[Collected data]
● ● ● ● ●

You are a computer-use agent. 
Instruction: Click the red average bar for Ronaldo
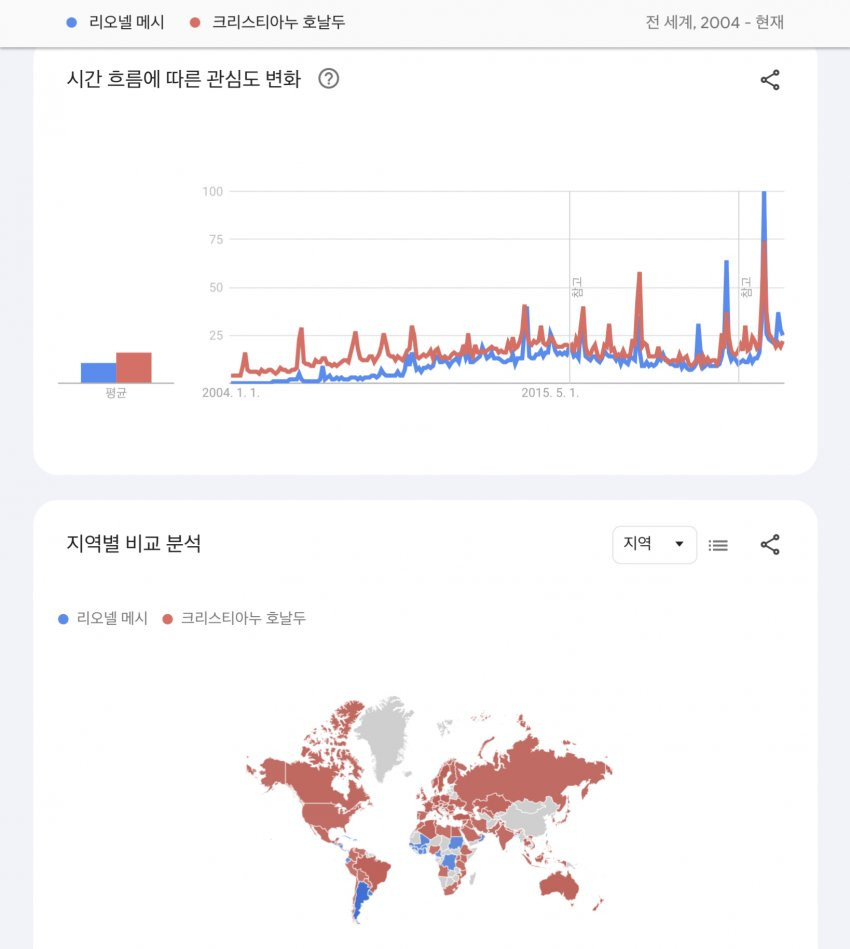(x=134, y=367)
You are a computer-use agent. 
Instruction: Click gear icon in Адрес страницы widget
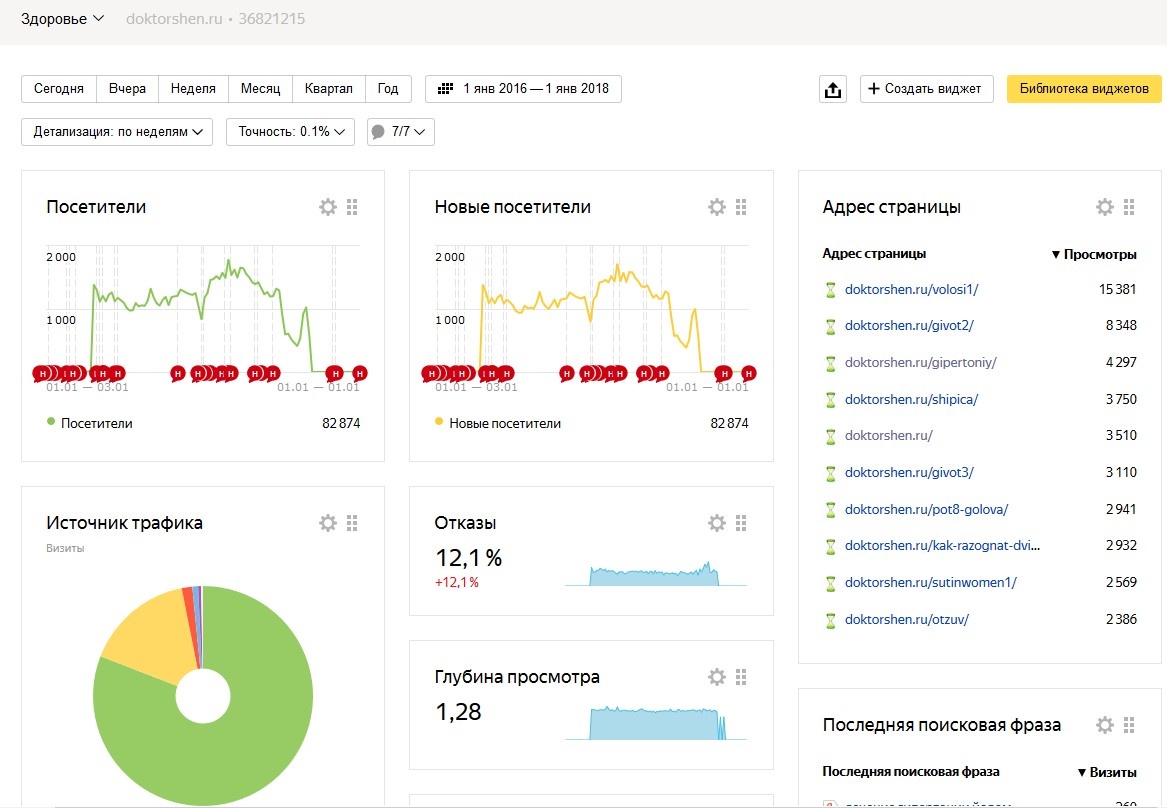coord(1104,207)
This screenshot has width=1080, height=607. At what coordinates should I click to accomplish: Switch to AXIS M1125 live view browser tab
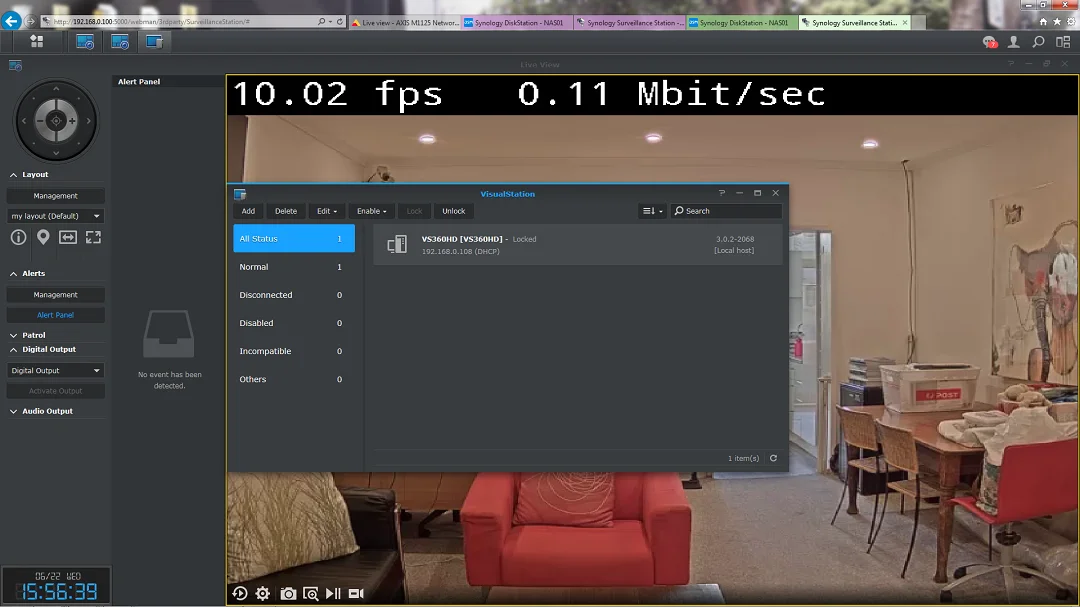pos(406,22)
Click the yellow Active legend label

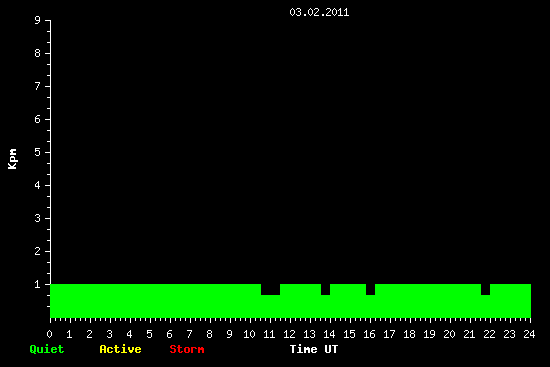[120, 349]
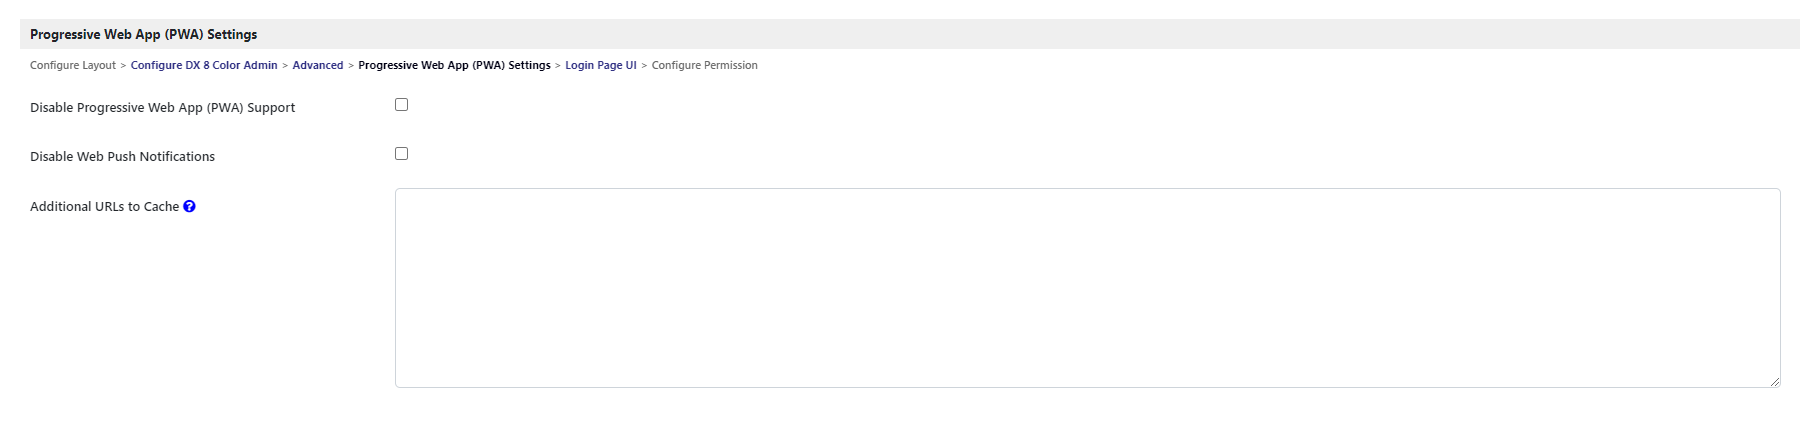
Task: Select PWA Settings item in the breadcrumb trail
Action: 454,66
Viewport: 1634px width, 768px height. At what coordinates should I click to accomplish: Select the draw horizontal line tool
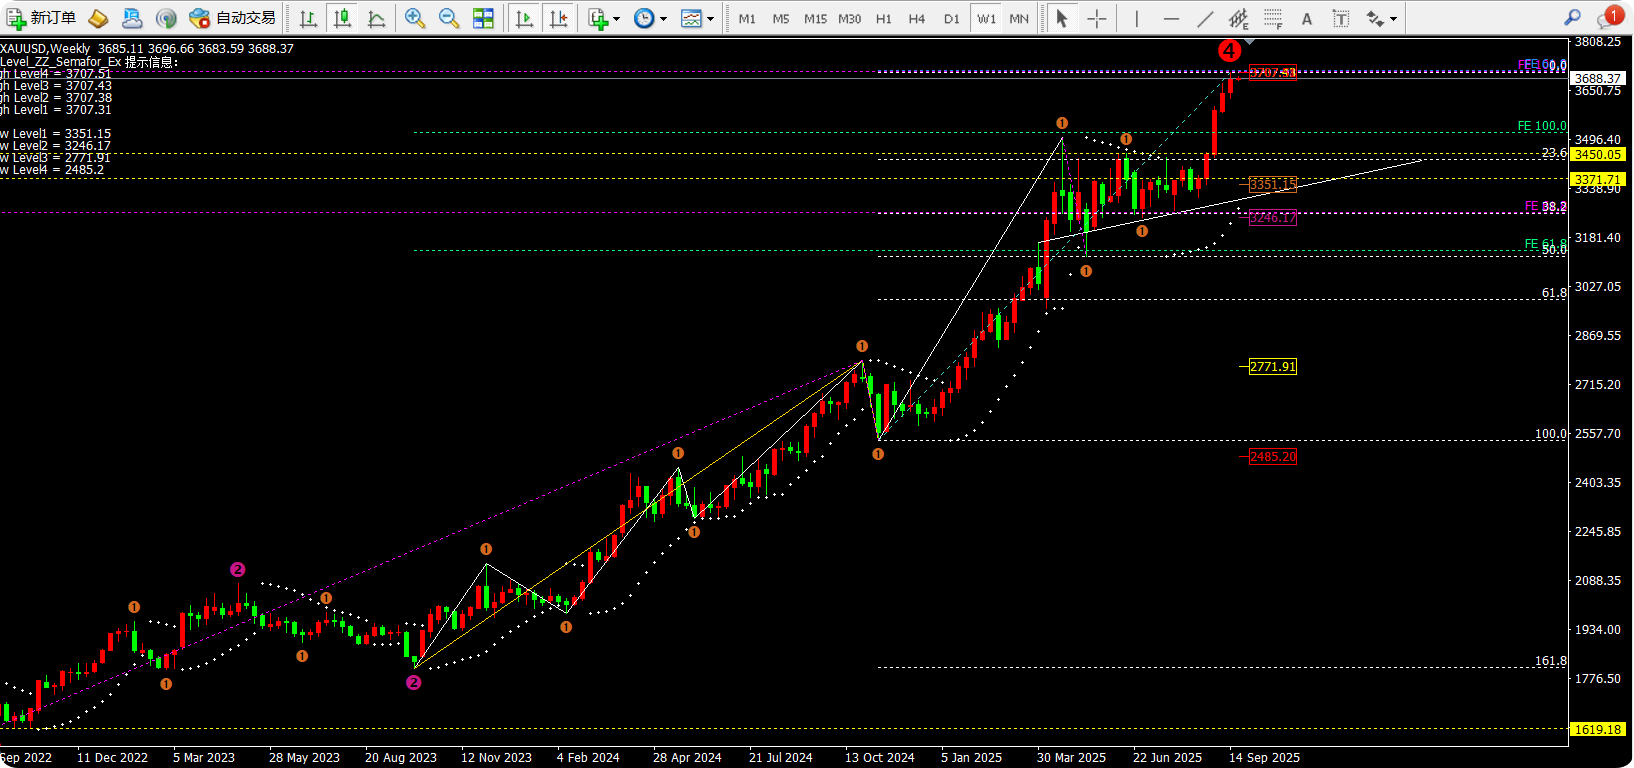point(1171,18)
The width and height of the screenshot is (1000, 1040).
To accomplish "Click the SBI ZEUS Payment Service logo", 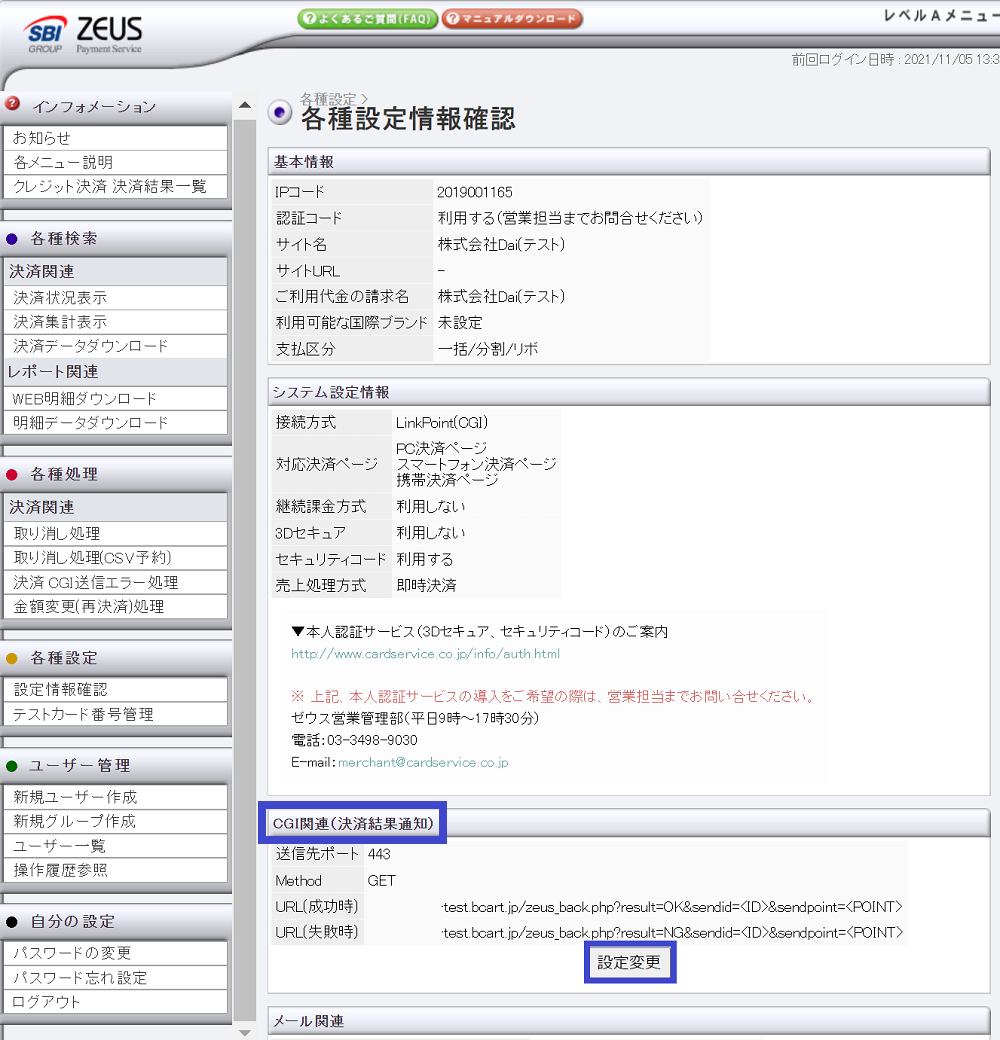I will tap(83, 34).
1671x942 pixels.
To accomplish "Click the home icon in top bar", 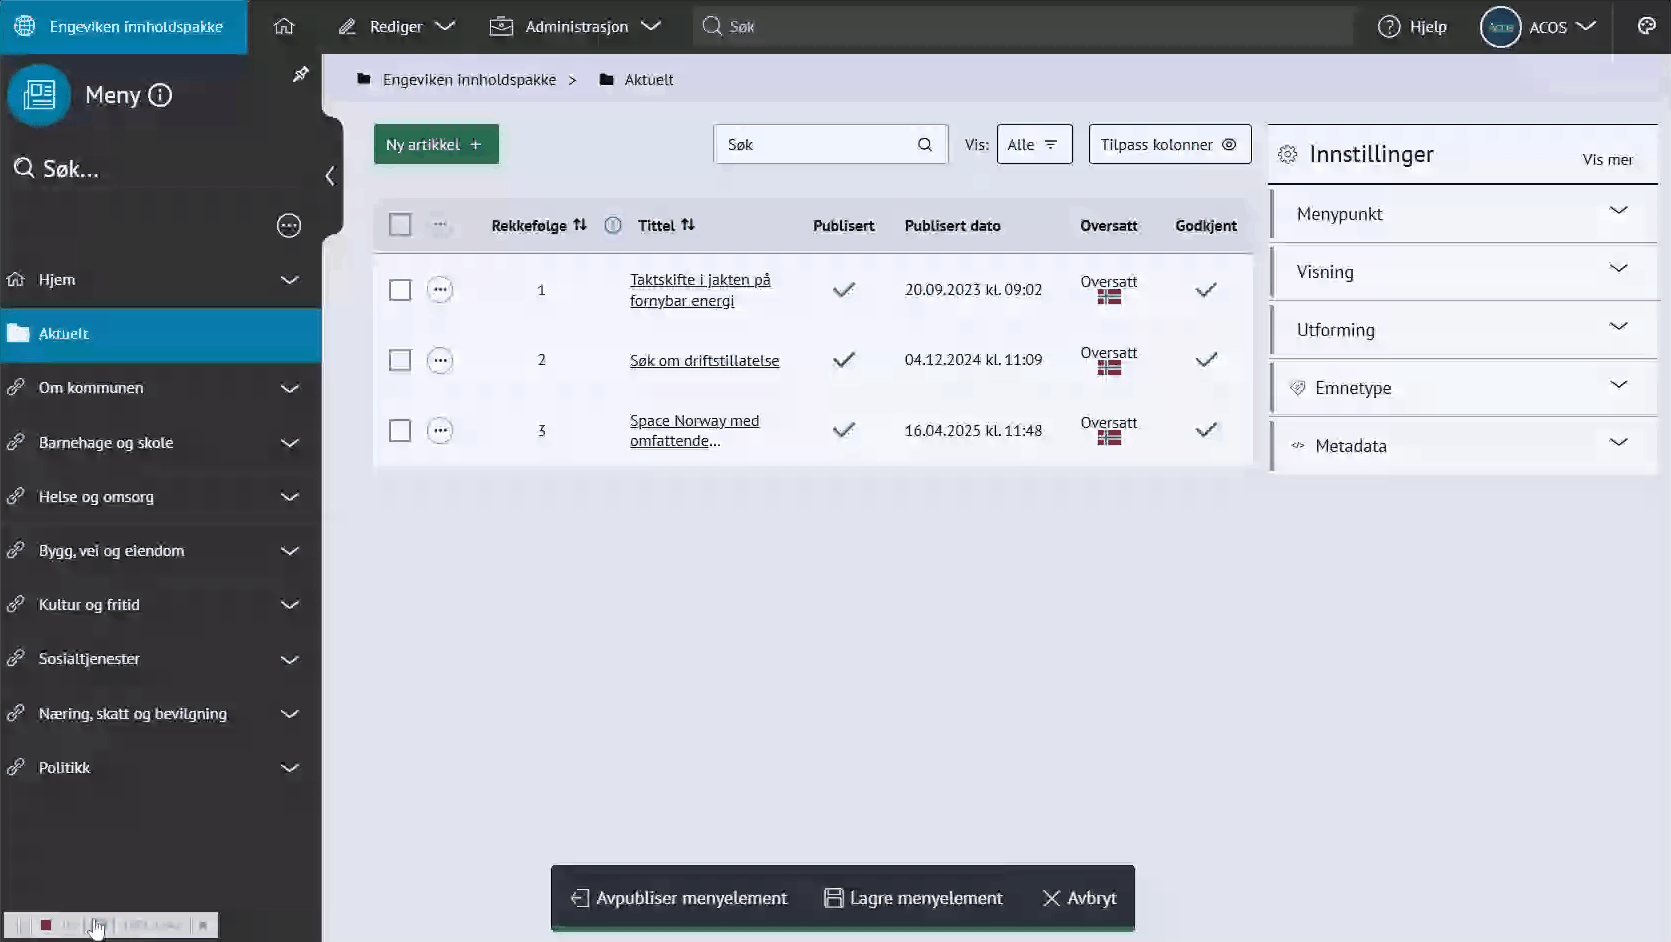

● ● ● ● ●

Task to complete
Repeat word for word, leaving out the pictures, each line of the records from the line that holds "1671x942 pixels." through the final one.

Result for this exercise
1671x942 pixels.
To accomplish "Click the home icon in top bar", 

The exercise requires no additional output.